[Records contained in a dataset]
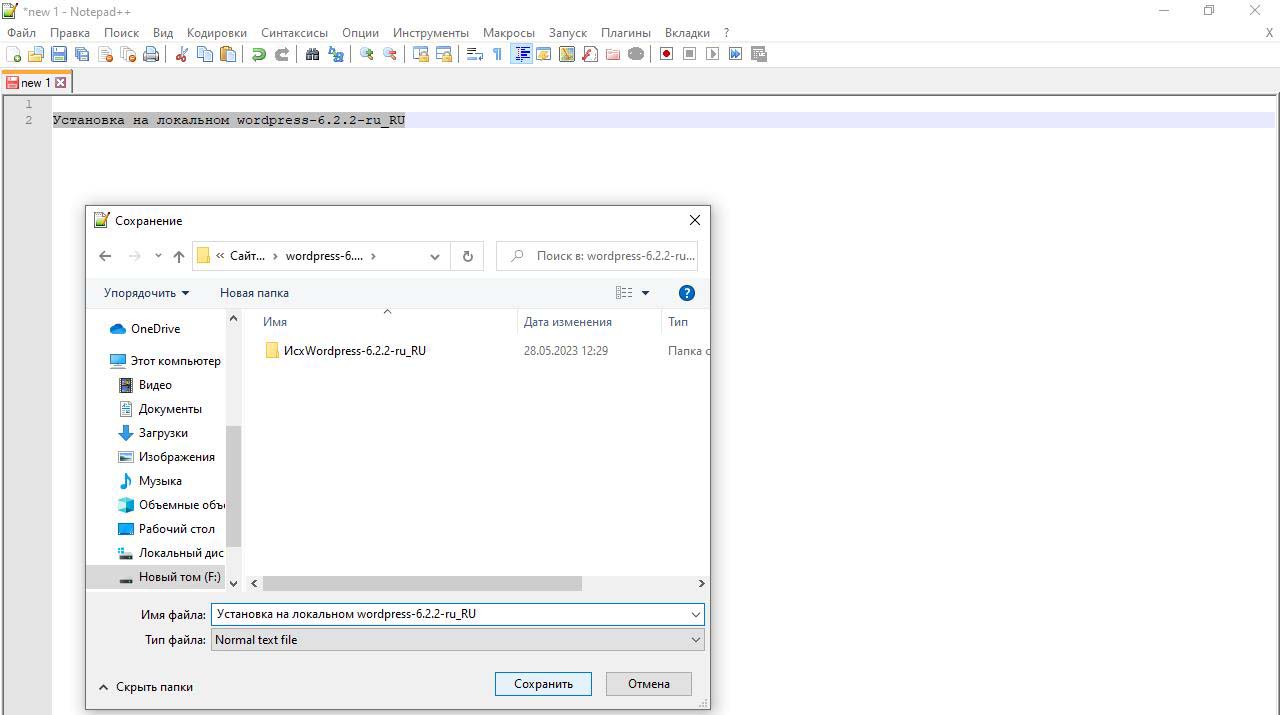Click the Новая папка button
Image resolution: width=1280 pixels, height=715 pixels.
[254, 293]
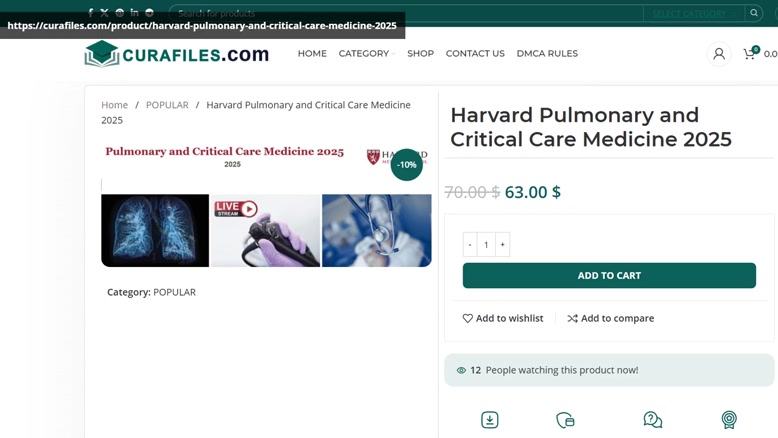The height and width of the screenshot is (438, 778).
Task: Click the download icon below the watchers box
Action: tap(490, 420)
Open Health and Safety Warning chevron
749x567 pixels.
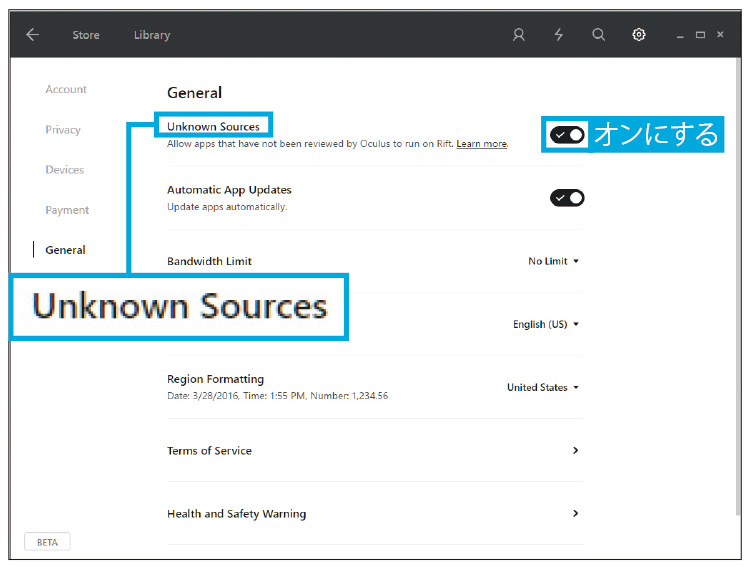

- PROMPT: Start at the line that contains "Open Health and Safety Warning chevron" and retype every line through the end of the entries above, both ends included. Exclude all pictures.

- ANSWER TO THIS TASK:
Open Health and Safety Warning chevron
749x567 pixels.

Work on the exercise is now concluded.